The last Mold Shop column (see Learn More box) discussed what type of Performance and Repair (PAR) data should be collected and used by the process technicians who set, start, and run molds. The next two columns will discuss a toolroom supervisor’s job function and what data he or she needs and how to use it to reduce breakdowns while performing his/her job more accurately and efficiently in a data-driven rather than “firefighting” environment.
A main factor in increasing mold performance and maintenance efficiency is our ability to quickly and accurately decipher breakdown issues. Most breakdowns are repetitive, but the specific events that surround a breakdown typically go unnoticed until it occurs again, leaving people scratching their heads and wondering, “Didn’t this just happen the other day?” and “What did we do that time?”
But once the mold is back up and running, the mental focus shifts again to the newest issue, so when a “repeat offender” mold lands on a repair technician’s bench, he or she is concerned only with today’s issues and not their potential correlation with problems from past runs.
A smaller percentage of breakdowns or unscheduled mold stops occasionally pertains to mold assembly events like the wrong tooling being installed in a mold or internal water leaks or missing tooling. As one who occasionally audits maintenance records of different companies, I see these types of mistakes occurring more often than anyone wants to admit. That is why it is important to be able to first categorize issues, then count frequencies and costs of all breakdowns, so as to accurately prioritize where your problems really lie (see chart).
The majority of unscheduled mold stops are repetitive, mechanical problems whose root causes are either hidden in ambiguous work orders or simply fade from memory once the mold is up and running again. Current “firefighting” culture directs us to focus on the problem of the day versus taking steps to reduce these unscheduled stops.
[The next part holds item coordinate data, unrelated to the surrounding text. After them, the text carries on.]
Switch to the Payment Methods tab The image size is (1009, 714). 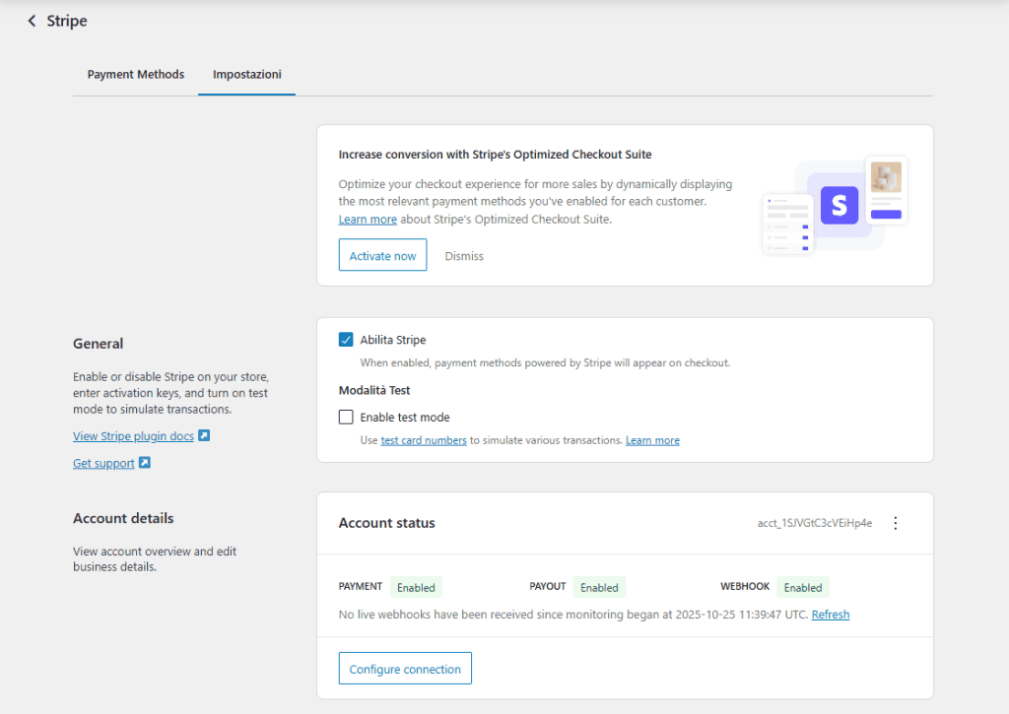pyautogui.click(x=135, y=74)
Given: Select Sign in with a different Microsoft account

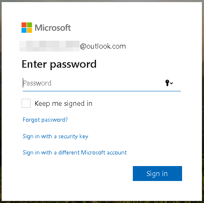Looking at the screenshot, I should pos(74,153).
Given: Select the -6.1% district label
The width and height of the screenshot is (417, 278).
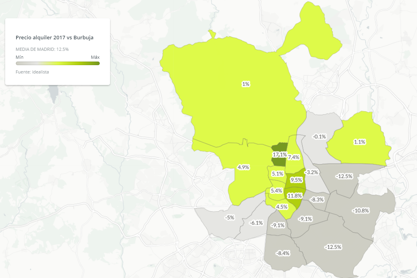Looking at the screenshot, I should click(256, 223).
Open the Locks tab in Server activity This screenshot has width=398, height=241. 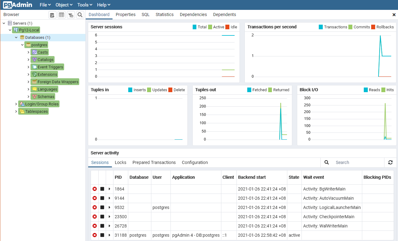(121, 162)
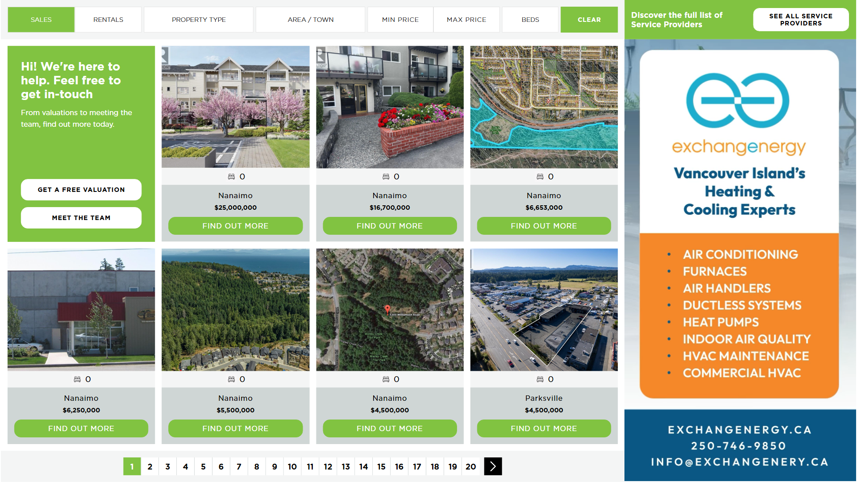The width and height of the screenshot is (857, 482).
Task: Open the $16,700,000 Nanaimo property photo
Action: pos(390,107)
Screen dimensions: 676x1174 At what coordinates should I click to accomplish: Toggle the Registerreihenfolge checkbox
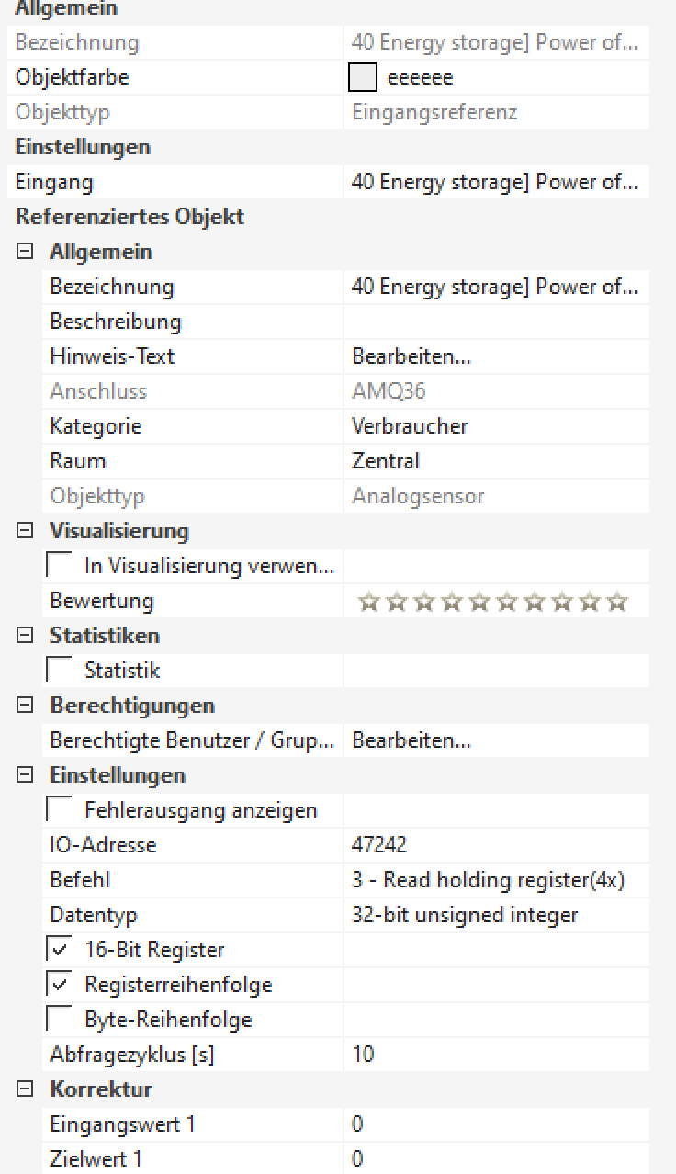(x=60, y=985)
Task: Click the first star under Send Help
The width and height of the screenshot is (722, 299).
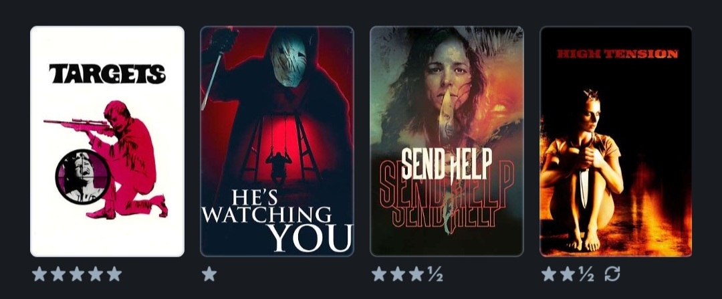Action: (379, 274)
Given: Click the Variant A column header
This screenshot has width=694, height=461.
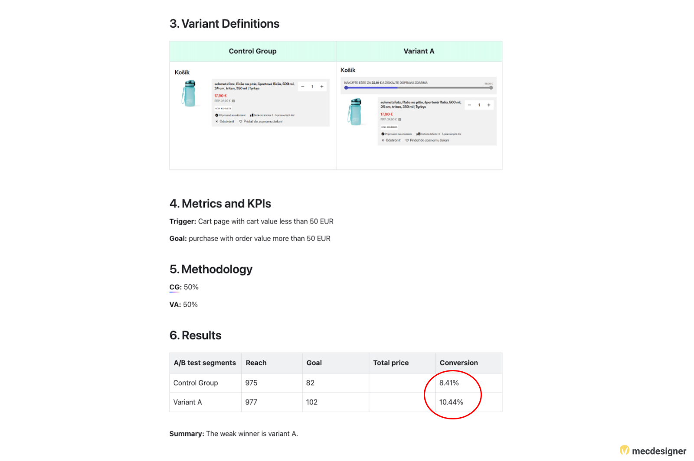Looking at the screenshot, I should click(x=419, y=51).
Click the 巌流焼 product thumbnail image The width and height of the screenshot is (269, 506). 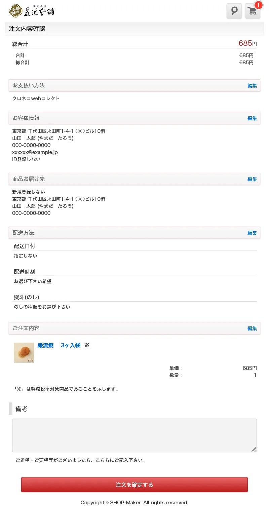tap(24, 353)
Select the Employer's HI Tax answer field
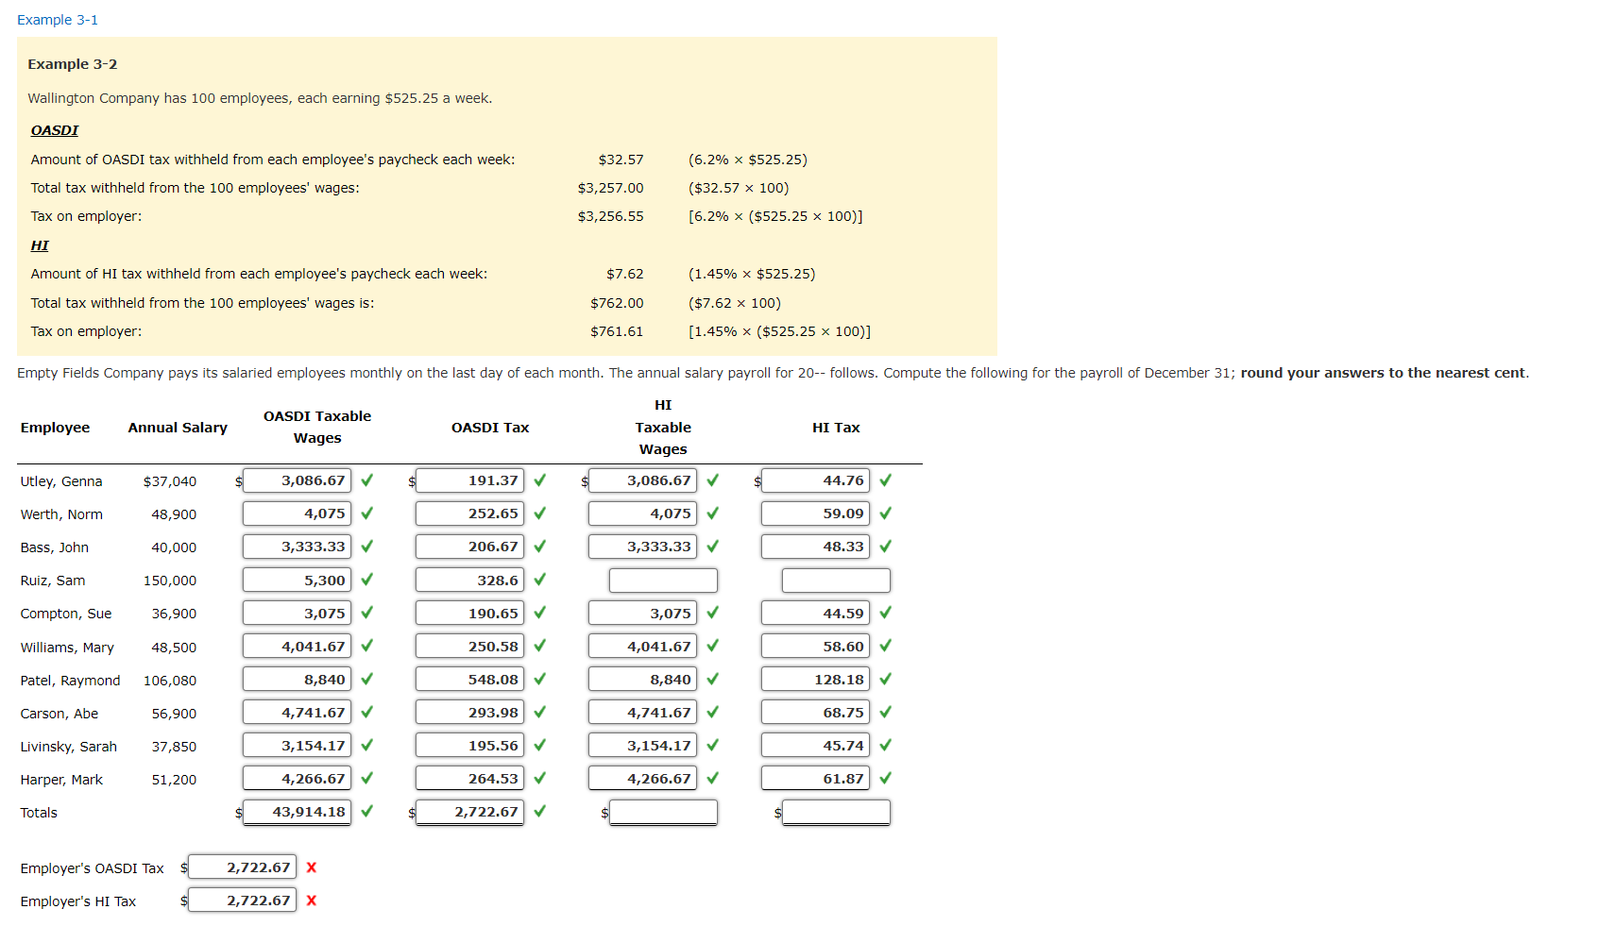Screen dimensions: 1616x926 click(x=242, y=901)
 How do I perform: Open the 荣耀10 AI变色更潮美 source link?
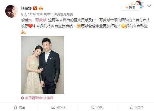tap(58, 14)
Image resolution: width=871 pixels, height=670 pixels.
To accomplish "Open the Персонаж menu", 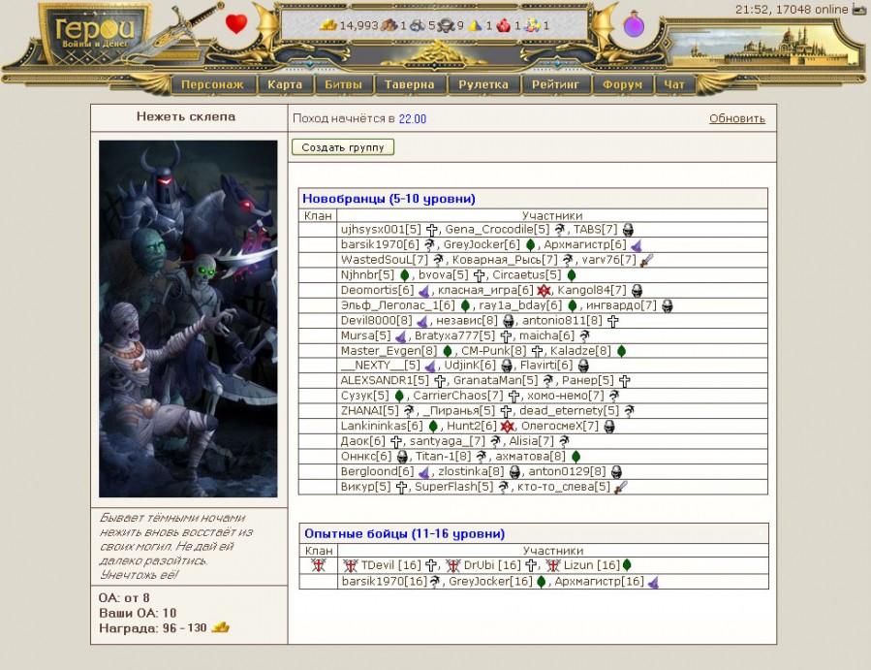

A maintenance supervisor needs tools to manage his department as much as the tools to work on molds. Management tools include past PAR data to troubleshoot problems, as well as a means to schedule maintenance and repair work. For accurate scheduling, a maintenance supervisor needs to know which molds will be running soon and which will need to be cleaned, repaired, changed over, or sent out for refurbishment. The status of all molds must be known at all times to allow quick reaction when a call comes in from molding or production.
To better understand what a toolroom supervisor needs to improve mold performance and maintenance efficiency, we need to further understand his/her challenges and job responsibilities. I have broken down typical job criteria into what I call the “4 R’s”: mold readiness, reliability, run, and repair.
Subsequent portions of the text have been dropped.